Answer each question using the artist's blog post below.
(a) What is the Passion Pie Cafe mannequin used to display?
(b) Where did the writer choose to live after months of exploring in a motorhome?
(c) How much wall space was the writer given at Grapes Gallery for the "Treasures of Truth or Consequences" show?

(DOCUMENT TEXT)

################

Here is a mannequin I made for Passion Pie Cafe. They are using it to display their logo T-shirts that are for sale. When the mannequin is dressed, you can't see her sparkly lacy red lingerie or her tattoo, but I wanted her to have these features, anyway. You can't tell what most women are wearing under their T-shirts, but it can make a difference in attitude! I made the mannequin almost completely out of recycled materials. In return for this work, I've been drinking coffee at no charge for a while.
Several years ago, I started being a "professional artist" in Edmonds, Washington. What I mean by that is, I would make mosaic artwork and galleries would show it and people would buy it. It was a good gig. I'd have fun gluing stuff to other stuff, and then people gave me money for it. What could be better than that?
Then I took a hiatus because of getting divorced. I moved to a different community where there were artists in every house and only one for-profit gallery. After a year there, not getting a foothold anywhere, I got rid of everything, moved into a 22-foot motorhome, and went exploring. After some months of looking around, I chose to live in Truth or Consequences, New Mexico.
"T or C," as we call it locally, is a really great place to get your start, or to restart, working as an artist. There are lots of little galleries. There are also lots of artists, but there are enough opportunities to go around. It's taken me a little while to get going, but in December I'll have work in two galleries and two local businesses.
Here is the mannequin's tattoo and a glimpse of her lingerie. She's a really happy gal and, if weren't for that chrome stand, I'm sure she would be doing the mamba.
I'm getting a lot of guidance and support from other artists in the community. Most of them don't seem to have a competitive bone in their bodies. They are a big help to me and to others. We have a monthly Artists Salon where we talk about a topic of interest, such as "the role of the viewer," or "spirituality and art," or "where do you get your inspiration." Some local artists are nationally and internationally known, and their insights at these meetings are really helpful to me. I'm learning to relax and not worry about who likes my art, who doesn't like my art, whether my art sells, etc. They tell me to just do my artwork and keep having the courage to put it where people can see it. I'm really grateful to have kind, accomplished artists share their perspective with me.
Here is the finished mosaic wicker desk that is currently at Grapes Gallery for the Trash Bash Recycled Art Show, which is a benefit for a local organization called The Bountiful Alliance.
That said, I have to get to work! I was just allotted 10 feet of wall space at Grapes Gallery for their upcoming "Treasures of Truth or Consequences" show, and I only have sketches so far of local landmarks, scenes and people. I have two weeks to move from sketches to finished works of art. I also plan to complete a couple of 4 x 6 inch pieces for the December Postcard show at Happy Belly Deli. I'll try to take a few photos as I do my work to share on the blog, or at least pictures of the finished pieces.

################

(MATERIAL PROVIDED)
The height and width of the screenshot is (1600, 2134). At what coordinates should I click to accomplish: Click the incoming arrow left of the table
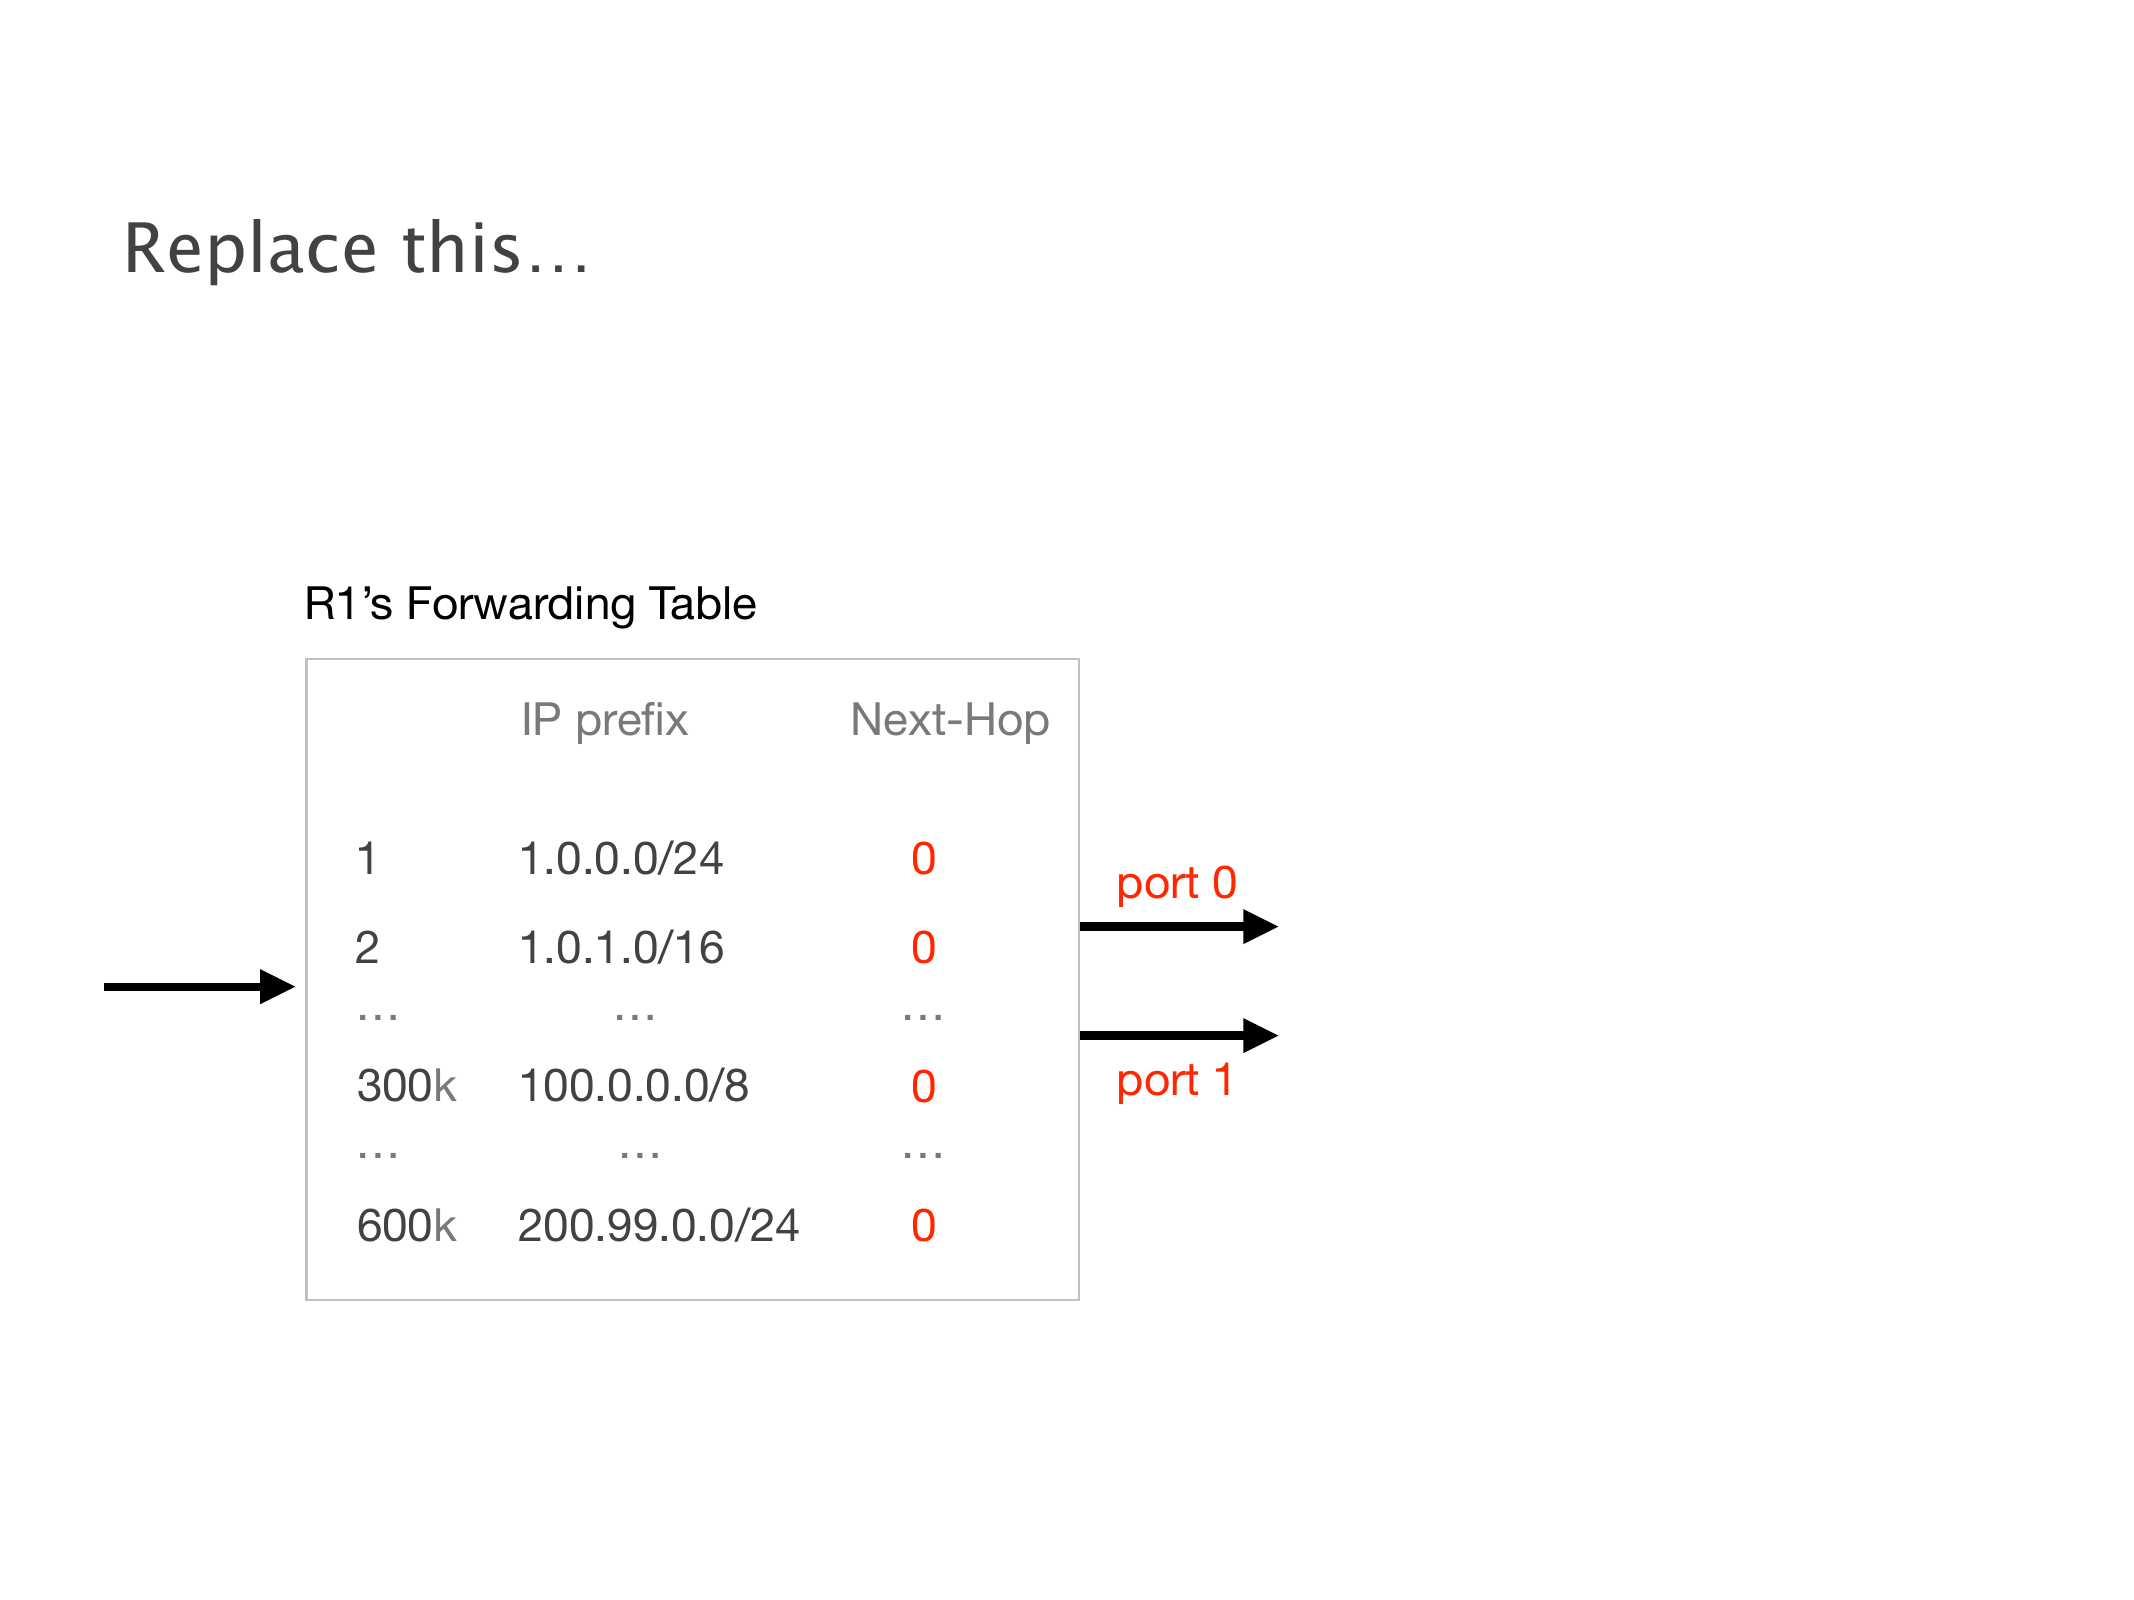tap(198, 987)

################

(RESULT BELOW)
(a) The cafe's logo T-shirts that are for sale.
(b) Truth or Consequences, New Mexico.
(c) 10 feet.